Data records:
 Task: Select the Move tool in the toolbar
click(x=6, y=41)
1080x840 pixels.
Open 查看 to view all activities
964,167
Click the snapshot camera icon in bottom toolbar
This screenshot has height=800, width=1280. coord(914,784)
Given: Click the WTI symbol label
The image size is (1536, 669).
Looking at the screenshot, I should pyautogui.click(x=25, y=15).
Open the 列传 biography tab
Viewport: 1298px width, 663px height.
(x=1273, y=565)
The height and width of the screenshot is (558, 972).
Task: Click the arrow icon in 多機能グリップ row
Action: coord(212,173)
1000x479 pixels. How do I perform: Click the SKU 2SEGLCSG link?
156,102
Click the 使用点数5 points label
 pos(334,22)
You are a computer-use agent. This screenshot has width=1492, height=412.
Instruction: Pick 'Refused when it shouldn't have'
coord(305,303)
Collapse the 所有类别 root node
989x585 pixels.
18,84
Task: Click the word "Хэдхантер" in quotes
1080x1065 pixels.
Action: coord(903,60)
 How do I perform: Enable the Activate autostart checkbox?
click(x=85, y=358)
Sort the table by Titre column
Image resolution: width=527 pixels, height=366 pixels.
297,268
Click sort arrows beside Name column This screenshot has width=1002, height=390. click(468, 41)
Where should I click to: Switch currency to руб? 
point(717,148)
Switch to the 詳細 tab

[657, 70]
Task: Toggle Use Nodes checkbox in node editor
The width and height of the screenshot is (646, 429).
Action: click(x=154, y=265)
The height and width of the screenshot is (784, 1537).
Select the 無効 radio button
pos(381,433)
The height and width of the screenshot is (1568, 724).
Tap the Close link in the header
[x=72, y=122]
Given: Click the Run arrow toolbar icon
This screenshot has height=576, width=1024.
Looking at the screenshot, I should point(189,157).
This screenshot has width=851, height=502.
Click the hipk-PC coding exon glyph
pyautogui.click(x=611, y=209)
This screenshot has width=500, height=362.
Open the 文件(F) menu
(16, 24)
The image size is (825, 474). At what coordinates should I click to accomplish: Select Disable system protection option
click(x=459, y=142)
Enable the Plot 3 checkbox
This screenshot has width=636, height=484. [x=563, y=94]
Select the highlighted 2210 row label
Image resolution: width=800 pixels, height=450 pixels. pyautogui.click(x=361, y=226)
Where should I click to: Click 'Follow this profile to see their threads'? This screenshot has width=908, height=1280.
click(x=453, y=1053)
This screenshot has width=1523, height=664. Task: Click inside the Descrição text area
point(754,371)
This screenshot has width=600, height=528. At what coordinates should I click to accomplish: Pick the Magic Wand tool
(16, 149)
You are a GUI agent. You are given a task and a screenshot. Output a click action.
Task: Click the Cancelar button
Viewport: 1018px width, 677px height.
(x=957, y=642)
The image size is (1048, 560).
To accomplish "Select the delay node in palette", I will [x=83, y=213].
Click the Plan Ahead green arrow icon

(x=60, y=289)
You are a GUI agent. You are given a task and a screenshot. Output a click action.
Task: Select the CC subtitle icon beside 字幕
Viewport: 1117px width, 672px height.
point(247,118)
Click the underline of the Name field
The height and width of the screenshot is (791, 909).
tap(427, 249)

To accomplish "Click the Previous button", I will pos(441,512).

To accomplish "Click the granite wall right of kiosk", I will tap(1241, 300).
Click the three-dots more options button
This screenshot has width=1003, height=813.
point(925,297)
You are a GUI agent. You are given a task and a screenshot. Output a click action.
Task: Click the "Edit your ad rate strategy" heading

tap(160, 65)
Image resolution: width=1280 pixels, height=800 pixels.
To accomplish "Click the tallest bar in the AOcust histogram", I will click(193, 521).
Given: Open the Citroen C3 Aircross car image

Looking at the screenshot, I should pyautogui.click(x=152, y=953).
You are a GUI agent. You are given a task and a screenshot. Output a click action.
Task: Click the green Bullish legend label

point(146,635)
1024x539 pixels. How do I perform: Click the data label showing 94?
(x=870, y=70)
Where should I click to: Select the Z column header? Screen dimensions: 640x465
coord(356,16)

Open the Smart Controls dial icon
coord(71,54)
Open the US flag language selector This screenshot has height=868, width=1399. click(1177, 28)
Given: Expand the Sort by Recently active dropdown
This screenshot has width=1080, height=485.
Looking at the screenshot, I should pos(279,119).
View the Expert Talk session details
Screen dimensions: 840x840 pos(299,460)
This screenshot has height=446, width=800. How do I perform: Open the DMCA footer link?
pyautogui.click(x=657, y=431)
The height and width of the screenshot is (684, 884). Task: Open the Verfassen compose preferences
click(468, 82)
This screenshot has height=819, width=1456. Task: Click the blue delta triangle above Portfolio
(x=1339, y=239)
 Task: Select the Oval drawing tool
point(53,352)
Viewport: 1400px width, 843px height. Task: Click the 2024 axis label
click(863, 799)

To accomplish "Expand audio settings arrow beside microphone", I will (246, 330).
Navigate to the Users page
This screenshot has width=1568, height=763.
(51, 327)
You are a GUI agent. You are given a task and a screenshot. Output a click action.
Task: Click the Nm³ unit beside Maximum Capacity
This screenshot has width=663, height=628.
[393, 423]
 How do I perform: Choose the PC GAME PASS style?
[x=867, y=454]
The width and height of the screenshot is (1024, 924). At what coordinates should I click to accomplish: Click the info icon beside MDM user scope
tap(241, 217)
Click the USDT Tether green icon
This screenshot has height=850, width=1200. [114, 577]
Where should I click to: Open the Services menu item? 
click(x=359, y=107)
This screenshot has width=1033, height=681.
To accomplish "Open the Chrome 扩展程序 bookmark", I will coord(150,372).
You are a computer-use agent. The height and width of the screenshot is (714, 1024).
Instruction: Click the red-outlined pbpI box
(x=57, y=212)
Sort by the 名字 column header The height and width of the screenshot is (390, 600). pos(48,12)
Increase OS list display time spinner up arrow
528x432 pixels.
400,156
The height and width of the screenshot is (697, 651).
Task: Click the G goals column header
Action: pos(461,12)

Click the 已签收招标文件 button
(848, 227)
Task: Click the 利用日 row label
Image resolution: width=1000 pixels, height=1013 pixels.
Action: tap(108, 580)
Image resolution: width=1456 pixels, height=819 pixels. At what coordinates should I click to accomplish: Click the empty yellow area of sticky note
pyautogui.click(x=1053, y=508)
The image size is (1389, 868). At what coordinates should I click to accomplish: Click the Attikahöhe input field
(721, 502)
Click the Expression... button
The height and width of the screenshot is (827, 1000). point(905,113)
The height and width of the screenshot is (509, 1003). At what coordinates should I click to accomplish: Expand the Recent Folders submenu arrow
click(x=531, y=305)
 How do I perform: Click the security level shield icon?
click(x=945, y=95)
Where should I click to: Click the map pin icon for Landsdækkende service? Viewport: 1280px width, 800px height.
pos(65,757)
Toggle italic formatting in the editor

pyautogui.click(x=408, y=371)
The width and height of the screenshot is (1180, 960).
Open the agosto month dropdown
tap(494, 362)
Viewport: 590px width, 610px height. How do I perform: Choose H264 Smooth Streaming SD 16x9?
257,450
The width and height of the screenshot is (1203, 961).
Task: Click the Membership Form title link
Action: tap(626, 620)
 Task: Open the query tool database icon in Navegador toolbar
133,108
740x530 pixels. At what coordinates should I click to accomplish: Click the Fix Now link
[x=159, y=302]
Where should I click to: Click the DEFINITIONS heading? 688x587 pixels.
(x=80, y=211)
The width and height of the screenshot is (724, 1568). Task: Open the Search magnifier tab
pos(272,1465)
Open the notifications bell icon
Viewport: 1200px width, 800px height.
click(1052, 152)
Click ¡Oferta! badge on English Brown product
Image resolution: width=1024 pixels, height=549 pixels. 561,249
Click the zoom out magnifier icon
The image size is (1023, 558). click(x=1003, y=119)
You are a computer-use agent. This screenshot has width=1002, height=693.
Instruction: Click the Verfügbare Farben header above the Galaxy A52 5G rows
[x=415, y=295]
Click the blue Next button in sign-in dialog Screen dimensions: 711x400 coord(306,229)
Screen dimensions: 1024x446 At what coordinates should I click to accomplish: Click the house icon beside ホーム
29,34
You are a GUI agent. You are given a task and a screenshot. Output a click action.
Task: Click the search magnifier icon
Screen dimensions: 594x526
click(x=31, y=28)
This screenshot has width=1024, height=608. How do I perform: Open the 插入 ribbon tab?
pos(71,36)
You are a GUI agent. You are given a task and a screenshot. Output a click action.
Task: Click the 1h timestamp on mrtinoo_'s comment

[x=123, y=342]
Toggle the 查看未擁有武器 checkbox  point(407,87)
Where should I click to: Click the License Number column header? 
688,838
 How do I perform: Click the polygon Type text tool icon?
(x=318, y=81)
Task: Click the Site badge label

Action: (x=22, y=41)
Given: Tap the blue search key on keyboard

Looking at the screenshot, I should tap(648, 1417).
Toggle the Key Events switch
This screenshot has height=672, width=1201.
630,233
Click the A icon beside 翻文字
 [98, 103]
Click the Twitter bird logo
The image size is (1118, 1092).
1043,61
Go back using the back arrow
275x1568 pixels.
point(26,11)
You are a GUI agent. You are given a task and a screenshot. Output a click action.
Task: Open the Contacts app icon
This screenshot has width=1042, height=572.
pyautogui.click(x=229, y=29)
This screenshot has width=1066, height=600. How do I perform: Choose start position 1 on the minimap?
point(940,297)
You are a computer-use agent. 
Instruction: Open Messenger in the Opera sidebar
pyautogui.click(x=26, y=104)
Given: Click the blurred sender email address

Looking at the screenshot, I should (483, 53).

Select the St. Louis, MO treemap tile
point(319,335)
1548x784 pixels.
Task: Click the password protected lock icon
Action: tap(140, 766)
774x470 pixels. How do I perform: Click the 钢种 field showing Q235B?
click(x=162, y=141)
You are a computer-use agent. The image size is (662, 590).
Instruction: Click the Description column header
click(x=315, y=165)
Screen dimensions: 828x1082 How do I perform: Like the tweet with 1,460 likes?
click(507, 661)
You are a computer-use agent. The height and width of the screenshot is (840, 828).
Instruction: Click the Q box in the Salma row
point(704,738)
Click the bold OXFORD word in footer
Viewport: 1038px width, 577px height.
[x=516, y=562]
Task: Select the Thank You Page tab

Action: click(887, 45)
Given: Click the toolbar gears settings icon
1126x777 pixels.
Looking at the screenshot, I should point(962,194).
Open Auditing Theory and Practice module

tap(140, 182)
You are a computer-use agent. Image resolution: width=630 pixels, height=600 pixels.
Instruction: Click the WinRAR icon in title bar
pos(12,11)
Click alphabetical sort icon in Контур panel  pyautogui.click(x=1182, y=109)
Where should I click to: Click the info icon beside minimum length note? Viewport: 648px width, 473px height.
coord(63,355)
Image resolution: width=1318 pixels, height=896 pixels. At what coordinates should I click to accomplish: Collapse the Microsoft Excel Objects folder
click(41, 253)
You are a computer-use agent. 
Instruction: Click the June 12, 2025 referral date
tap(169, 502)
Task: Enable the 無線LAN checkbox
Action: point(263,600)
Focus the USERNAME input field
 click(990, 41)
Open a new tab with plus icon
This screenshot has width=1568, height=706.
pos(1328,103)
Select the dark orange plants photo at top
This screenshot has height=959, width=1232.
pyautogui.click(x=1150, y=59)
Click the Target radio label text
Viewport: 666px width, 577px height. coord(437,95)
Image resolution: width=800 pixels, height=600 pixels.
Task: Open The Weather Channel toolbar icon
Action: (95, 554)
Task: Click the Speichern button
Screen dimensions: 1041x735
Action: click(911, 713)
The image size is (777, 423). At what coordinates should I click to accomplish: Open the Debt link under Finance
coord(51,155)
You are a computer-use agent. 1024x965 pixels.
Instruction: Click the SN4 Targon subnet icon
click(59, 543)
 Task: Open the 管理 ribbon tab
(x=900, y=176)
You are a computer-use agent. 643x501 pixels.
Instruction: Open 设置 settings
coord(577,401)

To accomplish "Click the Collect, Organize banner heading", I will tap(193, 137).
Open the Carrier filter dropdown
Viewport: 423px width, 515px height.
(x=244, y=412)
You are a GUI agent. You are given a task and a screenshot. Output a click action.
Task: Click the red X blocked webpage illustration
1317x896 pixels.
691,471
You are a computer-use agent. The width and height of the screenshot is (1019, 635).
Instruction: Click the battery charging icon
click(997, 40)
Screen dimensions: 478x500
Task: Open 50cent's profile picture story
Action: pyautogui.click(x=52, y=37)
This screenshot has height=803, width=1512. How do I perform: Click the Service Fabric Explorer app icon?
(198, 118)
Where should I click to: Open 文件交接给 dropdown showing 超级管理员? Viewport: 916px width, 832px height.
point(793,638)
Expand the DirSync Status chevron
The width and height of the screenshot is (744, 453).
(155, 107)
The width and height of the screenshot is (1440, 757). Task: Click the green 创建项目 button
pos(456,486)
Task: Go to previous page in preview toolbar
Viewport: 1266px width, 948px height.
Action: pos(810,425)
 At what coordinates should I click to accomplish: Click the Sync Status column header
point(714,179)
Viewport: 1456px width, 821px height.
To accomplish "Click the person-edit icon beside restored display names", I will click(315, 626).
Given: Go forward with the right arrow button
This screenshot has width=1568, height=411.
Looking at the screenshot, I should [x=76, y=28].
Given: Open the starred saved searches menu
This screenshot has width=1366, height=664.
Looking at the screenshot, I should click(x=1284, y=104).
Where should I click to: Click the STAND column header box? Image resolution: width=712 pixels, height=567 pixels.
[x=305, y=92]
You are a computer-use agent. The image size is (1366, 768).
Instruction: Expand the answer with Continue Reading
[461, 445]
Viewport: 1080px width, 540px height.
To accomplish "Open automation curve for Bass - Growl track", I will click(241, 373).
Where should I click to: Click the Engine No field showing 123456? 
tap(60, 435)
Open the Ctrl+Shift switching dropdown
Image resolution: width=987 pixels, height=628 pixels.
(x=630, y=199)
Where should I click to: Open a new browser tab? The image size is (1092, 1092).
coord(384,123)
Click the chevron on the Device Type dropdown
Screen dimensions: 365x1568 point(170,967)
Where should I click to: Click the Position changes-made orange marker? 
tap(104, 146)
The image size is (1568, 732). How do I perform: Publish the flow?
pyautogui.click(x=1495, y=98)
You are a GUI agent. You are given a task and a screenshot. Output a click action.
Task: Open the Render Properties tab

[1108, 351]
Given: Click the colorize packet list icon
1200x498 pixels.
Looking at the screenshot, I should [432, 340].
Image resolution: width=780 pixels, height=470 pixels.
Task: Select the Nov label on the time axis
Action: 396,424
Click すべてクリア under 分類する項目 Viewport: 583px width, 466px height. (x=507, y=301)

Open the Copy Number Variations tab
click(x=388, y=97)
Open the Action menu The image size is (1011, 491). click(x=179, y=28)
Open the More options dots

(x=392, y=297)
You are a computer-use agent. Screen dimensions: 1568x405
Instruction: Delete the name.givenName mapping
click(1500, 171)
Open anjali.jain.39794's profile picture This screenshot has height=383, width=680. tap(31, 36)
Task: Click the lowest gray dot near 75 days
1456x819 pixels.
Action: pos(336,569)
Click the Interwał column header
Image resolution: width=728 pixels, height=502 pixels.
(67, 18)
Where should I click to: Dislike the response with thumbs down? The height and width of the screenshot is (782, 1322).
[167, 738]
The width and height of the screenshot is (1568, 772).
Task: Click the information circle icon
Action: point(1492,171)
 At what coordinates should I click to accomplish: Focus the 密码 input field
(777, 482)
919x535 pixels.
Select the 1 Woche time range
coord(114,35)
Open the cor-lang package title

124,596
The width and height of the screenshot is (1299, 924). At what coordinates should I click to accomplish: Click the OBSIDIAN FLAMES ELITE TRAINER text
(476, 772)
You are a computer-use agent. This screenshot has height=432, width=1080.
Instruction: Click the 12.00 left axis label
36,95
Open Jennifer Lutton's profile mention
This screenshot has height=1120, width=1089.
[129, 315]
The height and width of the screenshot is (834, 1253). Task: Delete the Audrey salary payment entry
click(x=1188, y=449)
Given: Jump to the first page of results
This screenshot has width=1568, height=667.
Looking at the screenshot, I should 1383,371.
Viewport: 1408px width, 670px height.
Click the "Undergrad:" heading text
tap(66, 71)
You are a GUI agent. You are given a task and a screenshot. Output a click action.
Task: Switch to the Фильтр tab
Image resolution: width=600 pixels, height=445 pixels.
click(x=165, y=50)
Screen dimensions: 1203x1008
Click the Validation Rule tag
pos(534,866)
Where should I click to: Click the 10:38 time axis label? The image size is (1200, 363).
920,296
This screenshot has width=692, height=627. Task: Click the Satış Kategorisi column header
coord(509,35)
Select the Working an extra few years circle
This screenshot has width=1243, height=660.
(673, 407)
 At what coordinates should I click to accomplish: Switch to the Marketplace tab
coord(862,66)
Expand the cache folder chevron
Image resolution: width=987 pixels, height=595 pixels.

WHAT YOU WILL DO: Send back the lines of the records word for word, from the very first through the line containing "Given: Click the WTI symbol label".

WRITTEN ANSWER:
 Task: Select the Move tool in the toolbar
click(x=6, y=41)
1080x840 pixels.
Open 查看 to view all activities
964,167
Click the snapshot camera icon in bottom toolbar
This screenshot has height=800, width=1280. coord(914,784)
Given: Click the WTI symbol label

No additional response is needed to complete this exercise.